Claudicando toda a prova de prejuízos imateriais, por eles não têm de ser indemnizados.
A falta de licença de exploração - que serve os fins técnicos - não nega a servidão, nem é por si só facto que atente com direito subjectivo dos recorrentes.
Sem embargo, divisa-se aí um interesse legalmente protegido.
Só que os recorrentes nada opõem em crítica ao concreto modo como o tribunal resolveu (as eventuais posições conflituantes) negando que solução a adoptar inexoravelmente tivesse que ser a peticionada na acção.”

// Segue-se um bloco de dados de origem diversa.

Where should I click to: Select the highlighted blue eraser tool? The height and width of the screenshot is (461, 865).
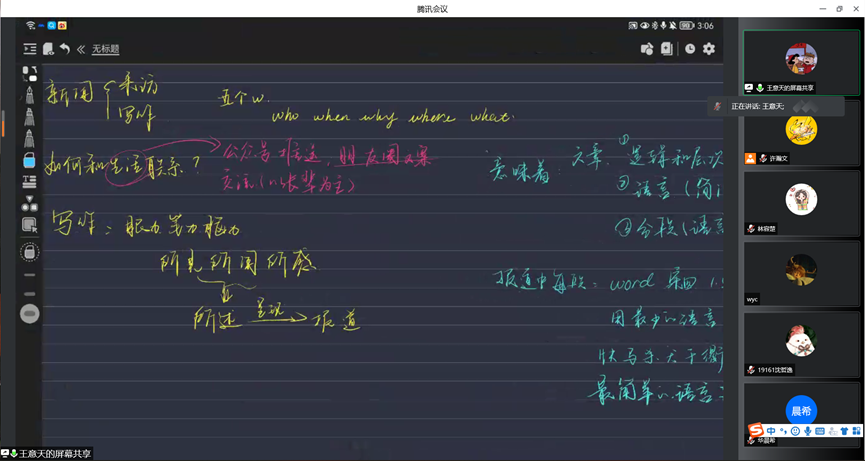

3. A questão suscitada nesta revista é a de saber se as instâncias decidiram bem quando entenderam que a Ré respeitara a lei quando colocou um poste no prédio dos Autores e o atravessou com uma linha de meia tensão e, por essa razão, julgaram a presente acção improcedente.
Decisão que, no essencial, se fundamentou no facto dos AA. terem autorizado essa instalação por tempo indeterminado e terem sido indemnizados pelos prejuízos daí decorrentes e no facto da declaração de utilidade pública conferir ao concessionário, entre outros, o direito de atravessar os prédios particulares com condutas necessárias à exploração direito que, no caso, foi exercido depois da Ré ter obtido a necessária licença de estabelecimento da instalação respectiva.
Ora, tudo leva crer que esse entendimento não merece a censura que lhe é dirigida.
Sendo assim, e sendo que a questão ora em causa não tem a relevância jurídica ou social que a possam qualificar como fundamental é forçoso concluir que não estão reunidos os pressupostos de admissão da revista.

DECISÃO.

Termos em que este Tribunal decide não admitir a revista.
Custas pelo Recorrente.
Porto, 18 de Dezembro de 2018. – Costa Reis (relator) – Madeira dos Santos – São Pedro.